Closing Arguments Scheduled for Friday in Landmark Challenge to Internet Censorship Law
FOR IMMEDIATE RELEASE
NEW YORK –Wrapping up five days of courtroom testimony before a three-judge panel in federal district court in Philadelphia , the ACLU will present closing arguments this Friday, May 10, in the trial that will determine the future of free speech in cyberspace.
Plaintiffs and defendants will have two hours each to make their case and answer questions from the judges. The consolidated cases of ACLU v. Reno and ALA v. DOJ challenge provisions of the Communications Decency Act that criminalize making available to minors “indecent” or “patently offensive” speech.
During the five scheduled days of trial, which took place during March and April, the court heard from 15 witnesses for the plaintiffs, who testified about the technological and sociological nature of the Internet and how the censorship law would effectively ban most “indecent” speech in cyberspace. Lawyers for the Department of Justice presented two witnesses in support of its case.

________

» Directions:
A – In the press release on the Internet censorship trial, how many witnesses testified for the plaintiffs?
B – Continue the press release on the Internet censorship trial, starting after its final sentence.
The lines after the press release on the Internet censorship trial are separate material with no connection to it.

________

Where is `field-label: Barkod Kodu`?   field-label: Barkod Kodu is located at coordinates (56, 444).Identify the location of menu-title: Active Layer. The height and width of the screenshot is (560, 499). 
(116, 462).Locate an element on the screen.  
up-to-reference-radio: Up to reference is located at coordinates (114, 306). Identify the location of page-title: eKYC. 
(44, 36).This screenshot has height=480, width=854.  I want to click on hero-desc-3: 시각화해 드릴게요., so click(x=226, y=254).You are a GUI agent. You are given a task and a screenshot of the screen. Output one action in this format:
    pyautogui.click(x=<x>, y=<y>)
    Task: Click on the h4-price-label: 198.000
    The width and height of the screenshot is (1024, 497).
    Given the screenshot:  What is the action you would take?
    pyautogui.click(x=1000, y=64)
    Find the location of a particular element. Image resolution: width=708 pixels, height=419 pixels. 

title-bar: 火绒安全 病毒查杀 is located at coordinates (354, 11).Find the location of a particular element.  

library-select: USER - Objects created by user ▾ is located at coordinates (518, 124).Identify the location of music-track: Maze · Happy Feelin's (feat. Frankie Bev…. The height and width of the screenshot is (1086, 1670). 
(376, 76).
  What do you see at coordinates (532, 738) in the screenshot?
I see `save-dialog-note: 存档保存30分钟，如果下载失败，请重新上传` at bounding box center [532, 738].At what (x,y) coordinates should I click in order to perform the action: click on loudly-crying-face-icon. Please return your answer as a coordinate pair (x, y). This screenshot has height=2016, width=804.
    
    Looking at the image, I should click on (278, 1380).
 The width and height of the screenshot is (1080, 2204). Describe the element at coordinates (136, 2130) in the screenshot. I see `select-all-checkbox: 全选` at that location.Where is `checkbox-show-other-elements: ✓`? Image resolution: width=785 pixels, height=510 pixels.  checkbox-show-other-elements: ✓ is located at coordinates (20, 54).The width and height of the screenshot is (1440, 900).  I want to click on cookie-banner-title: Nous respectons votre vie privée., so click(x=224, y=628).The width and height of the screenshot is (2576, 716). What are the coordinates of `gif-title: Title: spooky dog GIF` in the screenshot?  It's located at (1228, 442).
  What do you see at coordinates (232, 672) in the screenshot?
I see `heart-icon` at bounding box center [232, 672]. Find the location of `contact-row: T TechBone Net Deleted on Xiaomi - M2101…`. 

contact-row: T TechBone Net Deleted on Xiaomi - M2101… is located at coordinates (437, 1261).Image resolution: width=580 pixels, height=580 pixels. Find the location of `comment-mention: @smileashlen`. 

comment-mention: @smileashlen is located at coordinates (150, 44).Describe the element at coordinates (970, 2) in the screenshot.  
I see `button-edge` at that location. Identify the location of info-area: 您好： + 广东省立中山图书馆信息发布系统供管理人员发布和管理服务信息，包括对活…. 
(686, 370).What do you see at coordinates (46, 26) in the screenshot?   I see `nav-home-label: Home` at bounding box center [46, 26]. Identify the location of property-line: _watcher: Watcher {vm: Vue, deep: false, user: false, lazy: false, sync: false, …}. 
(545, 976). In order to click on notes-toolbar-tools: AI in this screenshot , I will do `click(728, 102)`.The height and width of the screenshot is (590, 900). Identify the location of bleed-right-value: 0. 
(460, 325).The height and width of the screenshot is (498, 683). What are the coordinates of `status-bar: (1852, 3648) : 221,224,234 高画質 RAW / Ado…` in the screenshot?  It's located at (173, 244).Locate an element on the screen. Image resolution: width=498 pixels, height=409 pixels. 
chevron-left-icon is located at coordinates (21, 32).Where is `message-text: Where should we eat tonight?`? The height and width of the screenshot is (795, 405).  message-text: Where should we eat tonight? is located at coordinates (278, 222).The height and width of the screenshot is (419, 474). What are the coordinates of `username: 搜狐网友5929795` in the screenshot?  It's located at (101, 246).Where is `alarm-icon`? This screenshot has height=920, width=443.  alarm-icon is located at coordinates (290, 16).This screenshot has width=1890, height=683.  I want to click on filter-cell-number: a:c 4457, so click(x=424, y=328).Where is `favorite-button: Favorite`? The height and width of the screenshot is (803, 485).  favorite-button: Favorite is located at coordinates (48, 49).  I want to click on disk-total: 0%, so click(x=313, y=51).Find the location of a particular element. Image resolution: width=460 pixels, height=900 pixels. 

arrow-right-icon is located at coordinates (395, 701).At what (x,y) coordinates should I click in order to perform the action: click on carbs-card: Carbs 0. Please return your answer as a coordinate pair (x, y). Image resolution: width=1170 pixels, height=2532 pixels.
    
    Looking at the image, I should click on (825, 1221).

________

» Results of the tasks:
A – Fifteen witnesses testified for the plaintiffs.

B –
“The government’s case, if anything, has highlighted further the intolerable vagueness of the Communications Decency Act,” said Christopher Hansen, who will present oral arguments for the ACLU on Friday. “The government witnesses’ responses to the Court’s questions illustrated just how freewheeling the subjective, discretionary judgments of government prosecutors would be under the CDA.”
Under questioning from the judges, both of the government witnesses testified that they understood “indecent” or “patently offensive” to include such politically inspired expressions as “Fuck the CDA,” and such relatively tame partial nudes as the Demi Moore photo on the cover of Vanity Fair.
Plaintiff and defendant lawyers will appear before the court beginning at 9:30 a.m. on Friday morning. The ACLU and ALA coalitions will divide the two hours: Christopher Hansen of the ACLU will appear before the judges first, and Bruce Ennis for the ALA coalition will appear next.
Much of the presentation is expected to be taken up with responding to questions from the judges. At the discretion of the court, and depending on the amount of time used in arguments, plaintiffs may be given an opportunity for rebuttal following the government’s oral arguments.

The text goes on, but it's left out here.